Residuos y controles: el histórico caso de contaminación en Vaca Muerta que alerta a la minería en Salta
Ivana Chañi
Salta proyecta buena parte de su crecimiento económico sobre la minería y el litio. Pero detrás de las inversiones, las exportaciones y los nuevos proyectos aparece una pregunta mucho menos visible: ¿Qué pasa con los residuos cuando la actividad crece más rápido que los controles y la infraestructura necesaria para tratarlos?
La advertencia llega desde Vaca Muerta. El fiscal jefe de Neuquén Maximiliano Breide Obeid, integrante de la Red Argentina de Fiscales Ambientales, explicó en Pasaron Cosas cómo una planta destinada al tratamiento de residuos petroleros terminó, según la acusación, convertida en un enorme basurero industrial.
El problema comenzó con la expansión acelerada de la explotación petrolera. Breide Obeid explicó que la actividad se cuadruplicó, mientras las plantas habilitadas para recibir y tratar esos residuos seguían siendo apenas cuatro. Una de ellas, Comarsa, continuó recibiendo material pese a haber superado su capacidad de procesamiento.
Encontraron arsénico, plomo y otros metales peligrosos
La investigación detectó residuos acumulados en excavaciones que, según la fiscalía, no respetaban las condiciones exigidas para evitar filtraciones. En las muestras tomadas en el lugar aparecieron arsénico, plomo, antimonio y otros metales, y un análisis del Cuerpo Médico Forense determinó que la exposición a esas sustancias representa un riesgo para la salud por su carácter cancerígeno.

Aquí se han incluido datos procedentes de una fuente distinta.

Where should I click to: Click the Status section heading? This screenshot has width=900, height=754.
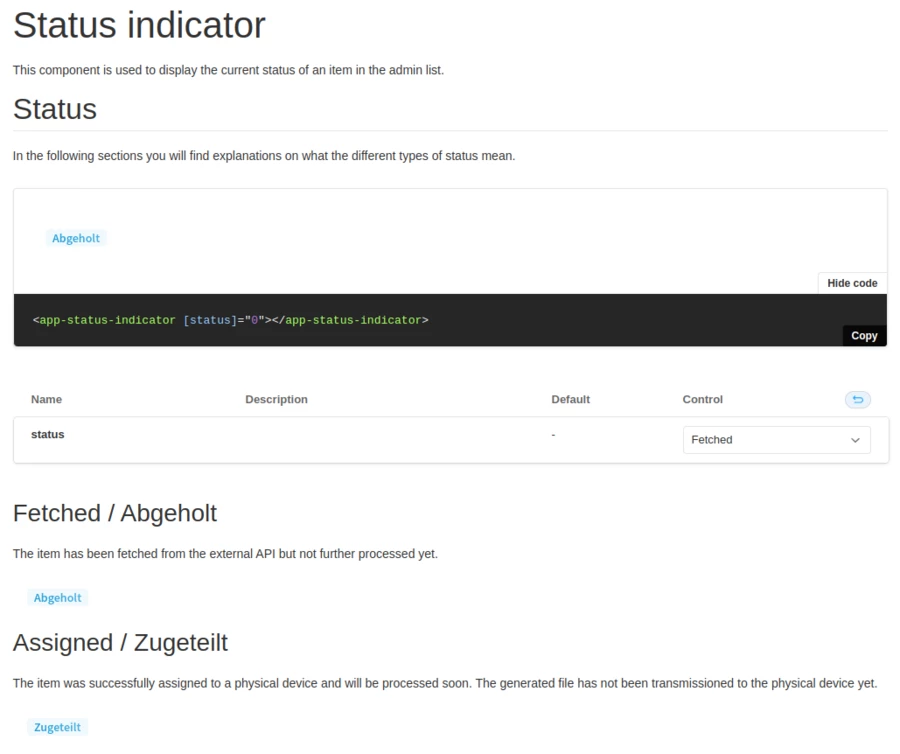[54, 109]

El crecimiento de la ciudad agravó el problema. Con el paso de los años aparecieron loteos y viviendas en sectores próximos al predio. La acusación sostiene además que la empresa ocupó terrenos vecinos a medida que necesitaba más espacio para continuar acumulando residuos.

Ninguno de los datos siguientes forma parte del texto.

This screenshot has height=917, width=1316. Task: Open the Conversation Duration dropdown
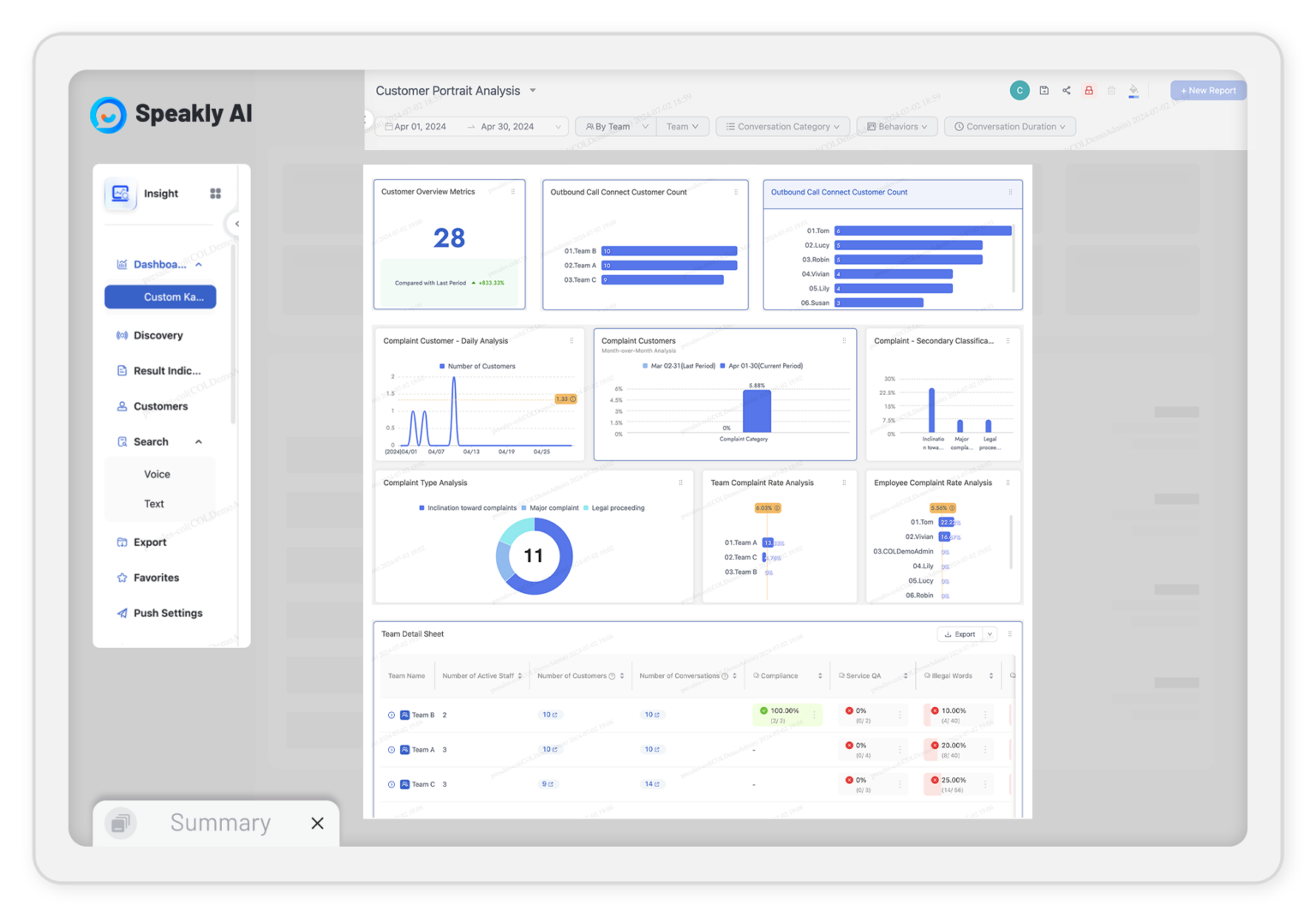pyautogui.click(x=1009, y=126)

La causa finalmente llegará a juicio. La fiscalía presentó 95 testigos y logró que tres responsables de la empresa —el principal accionista, un director y el gerente técnico— sean llevados a debate.
La advertencia para Salta: crecer sin perder el control de los residuos
Para Salta, el caso funciona como una advertencia más que como una comparación directa. La actividad es diferente —minería en un caso y petróleo en el otro—, pero el interrogante es el mismo: si la producción aumenta de manera acelerada, los controles ambientales, la capacidad de tratamiento y la trazabilidad de los residuos tienen que crecer al mismo ritmo.
Breide Obeid advirtió que los conflictos ambientales cambian según cada región del país: en algunos lugares predominan la tala o el tráfico de fauna, en otros los agroquímicos, la minería o los hidrocarburos. Sin embargo, señaló que suelen repetirse problemas vinculados a grandes intereses económicos y deficiencias en los controles estatales.